_Text section_

= = = = = = =

So we are investigating together into this question, not something opposed to pleasure - pain, grief - pleasure opposed to sorrow, but we are investigating sorrow itself. That is, the observer is observed, so he is observing, he is not dictating what sorrow is, he is not telling what sorrow should be, or not be, he is just observing without any choice, without any movement of thought.

So we are observing the nature and the movement of sorrow. There are various kinds of sorrow - the man that has no work, the man that will always remain poor, the man who will never enjoy clean clothes, fresh bath, as it happens among the poor. There are various kinds of sorrow such as ignorance, the sorrow you see when children are maltreated, the sorrow when animals are killed, the vivisection and all the rest of it. There is sorrow of war, which affects the whole of mankind. There is sorrow when someone whom you like or love dies. There is the sorrow of failure. There is the sorrow of the desire to fulfil and the failure and frustration of that. So there are multiple kinds of sorrow. Right? Do we deal with all the multiple expressions of sorrow, or deal with the root of sorrow? You understand my question? Do we take each expression of sorrow - and there are multiple varieties of sorrow, or go to the very root of sorrow? Because if we took the multiple expressions of sorrow there will be no end. But whereas you may trim them, diminish them but they will always remain outside. But if you could look at the multiple branches of sorrow and through that observation go into the very root of sorrow - from the outside go inside - then we can examine what is the root, the cause. And is there a cause for sorrow? And what is sorrow? You understand? May we go on? Please don't be mesmerized by my seriousness, or by my voice, or the way I look. Because to me, personally, it is a very, very serious matter because if I do not end sorrow there is no love in our hearts. You may pity others, you may be troubled by the slaughter that is going on, not only human beings but whales and baby seals and all the rest of the horrors that human beings perpetrate. So it is very important to find out for yourself through examination, through talking over together whether there can be an end to this enormous weight of mankind.

So please we are journeying together into this question. As we said, it is very important to learn how to observe: to learn. That is, not to memorize, because that becomes mechanical, but to learn to observe, not to accumulate - the art of observation, which is to observe without any distortion. And there is distortion only when there is fear, when you say, I must get rid of sorrow. Or when you seek comfort because you are suffering and you hope there will be an end to suffering, and that hope gives you a certain sense of comfort. All these factors distort the enquiry into this great question. It requires a peculiar discipline of its own, so the mind is capable of looking at itself. As we talked, whether thought is aware of itself, your consciousness, aware of its own content. If it is aware of itself then it can move greatly, but if you impose on consciousness its content, saying these are its content and learn about the content then that becomes mechanical. That doesn't lead anywhere.

= = = = = = =

_Exercise requirements_
1. From the talk on sorrow, list the things the audience is asked not to be mesmerized by.
2. Please write what comes next in the talk on sorrow, picking up right after its last sentence.

_Material_
= = = = = = =

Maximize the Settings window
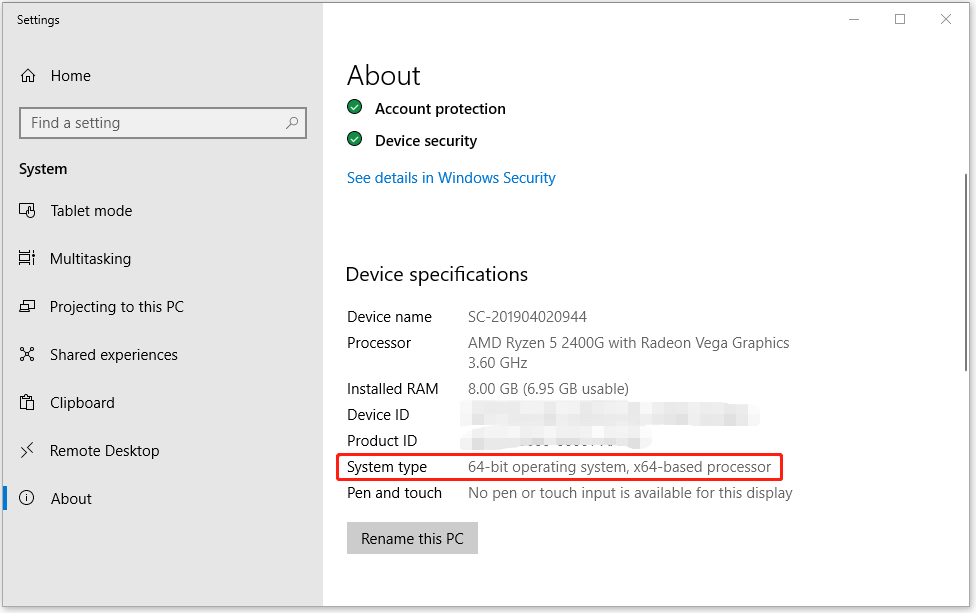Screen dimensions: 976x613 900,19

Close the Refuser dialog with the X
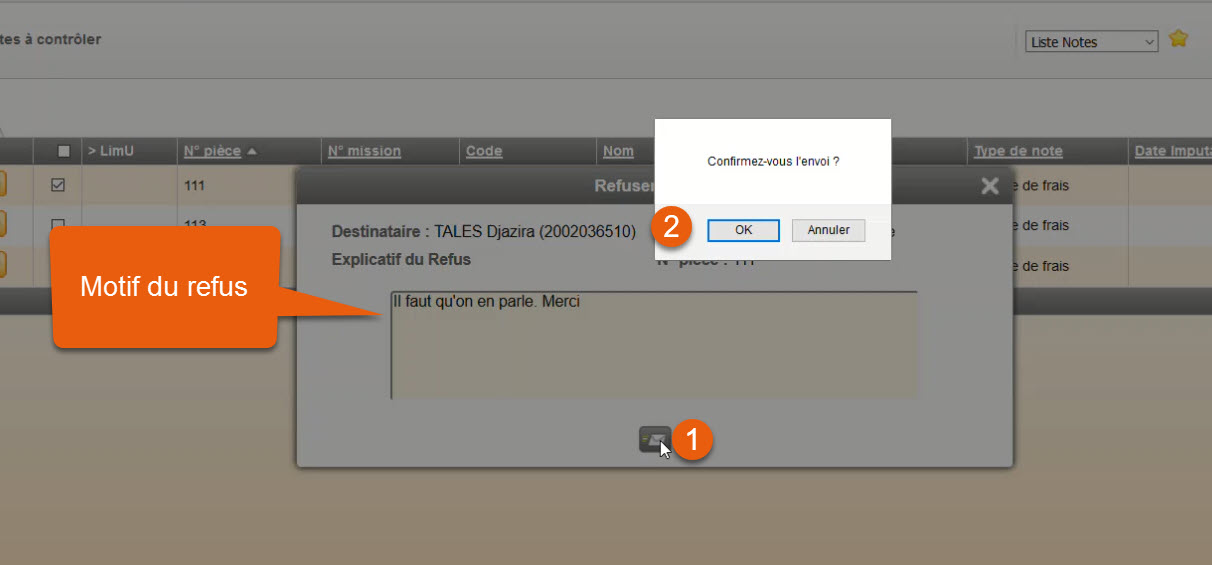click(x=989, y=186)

= = = = = = =

_The results_
1. The speaker's seriousness, the speaker's voice, and the way the speaker looks.

2.
So we are enquiring into this question of what is sorrow, and whether there is an end to sorrow. What is sorrow? Why does one suffer? Is it that one has lost something that one had? Or there is suffering because you have been promised a reward and that reward has not been given? Because we are traditionally educated through reward and punishment. And we are asking: is there sorrow because we have no rewards, heavenly or earthly rewards? Does one suffer because of self pity? Because you have not the things that somebody else has? You are not so bright, clever, intelligent, nice looking as the other, therefore through comparison is there suffering? Please follow all this. Do you suffer because through comparison, measurement, you suffer? Do you suffer because through limitation you have not been able to achieve that which you are trying to imitate? Is there suffering because you are trying to conform to a pattern and never reaching that pattern fully, completely? So one asks very deeply what is suffering, and why does one suffer?

And also one must be very careful in examination whether the word sorrow itself weighs down on man? The word itself. We have praised sorrow. We have romanticized about sorrow. We have made sorrow into something that is essential in order to find reality. You must go through suffering to find something, to find love, pity, compassion. So we seek through suffering a reward. And does the word suffering, sorrow, does it bring about the feeling of sorrow? Please examine all this as we are going along. Or independent of the word and the stimulation of that word, the reaction of that word, is there sorrow by itself? This is not an intellectual exercise, but in examination you have to ask all these questions. If you are asking it intellectually then you won't go very far. But if it is a matter of tremendous crisis in one's life, as it is, when there is sorrow it is a challenge, and all your energy is brought into being. But we dissipate that energy by running away, comfort, explanations, karma, this that, ten different explanations. So as this is a challenge - which is, what is sorrow? Is there an ending to sorrow? It is a challenge. And either you respond completely to it - and you can only do that when you have no fear, when you are not caught up in the machinery of pleasure, when you are not escaping from it, seeking comfort, but responding to it with all your energy - then that response is the expression of your totality of your energy. Right? Because sorrow is a tremendous challenge.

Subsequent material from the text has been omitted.